| WHAT YOU ARE ASKED TO DO |
Copy every line of the material below word for word, leaving out the pictures.

[BEGIN THE DATA]

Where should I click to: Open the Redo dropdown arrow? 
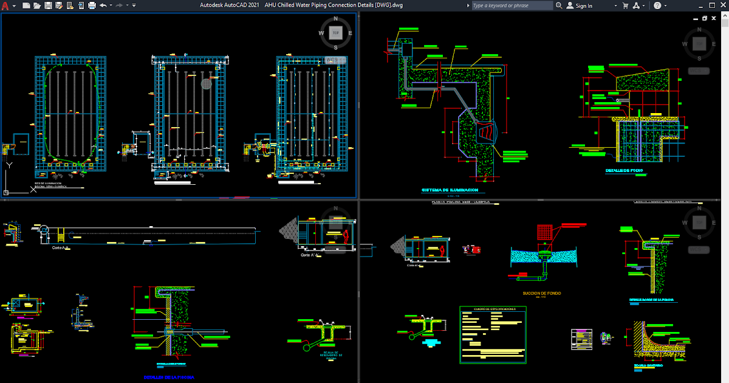(x=127, y=5)
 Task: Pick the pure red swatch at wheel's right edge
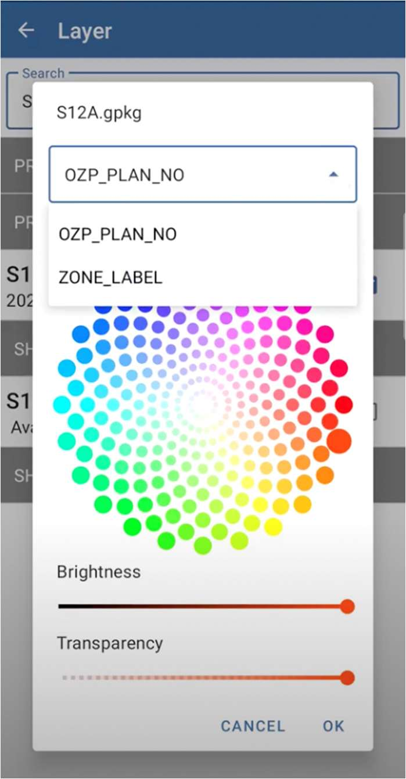point(344,404)
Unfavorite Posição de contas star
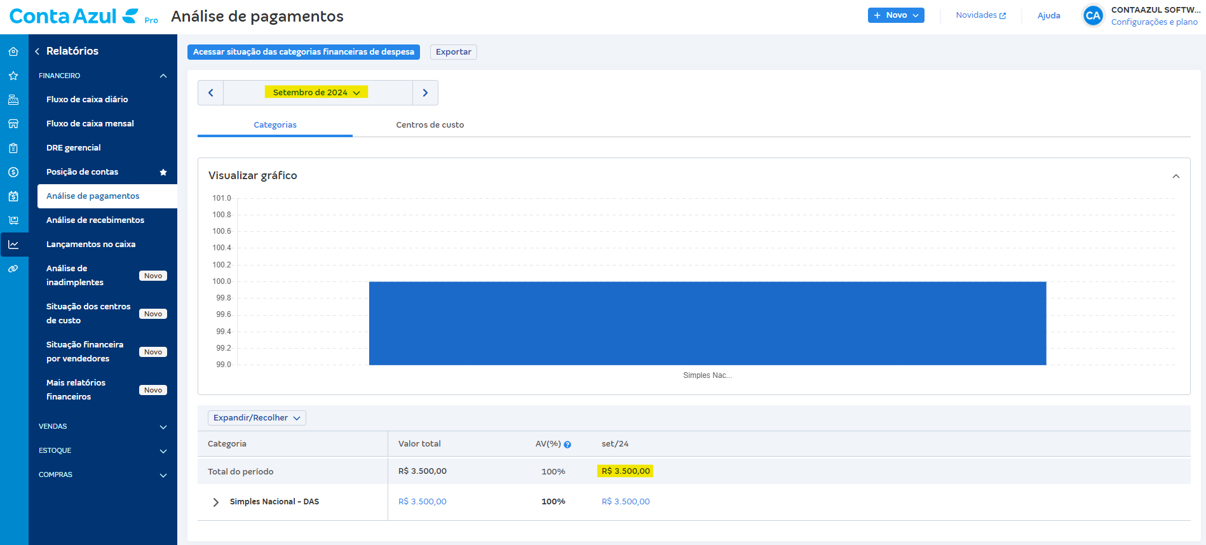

[END THE DATA]

| WRITTEN SOLUTION |
Where should I click to: Open the Redo dropdown arrow? 
(x=127, y=5)
 Task: Pick the pure red swatch at wheel's right edge
point(344,404)
Unfavorite Posição de contas star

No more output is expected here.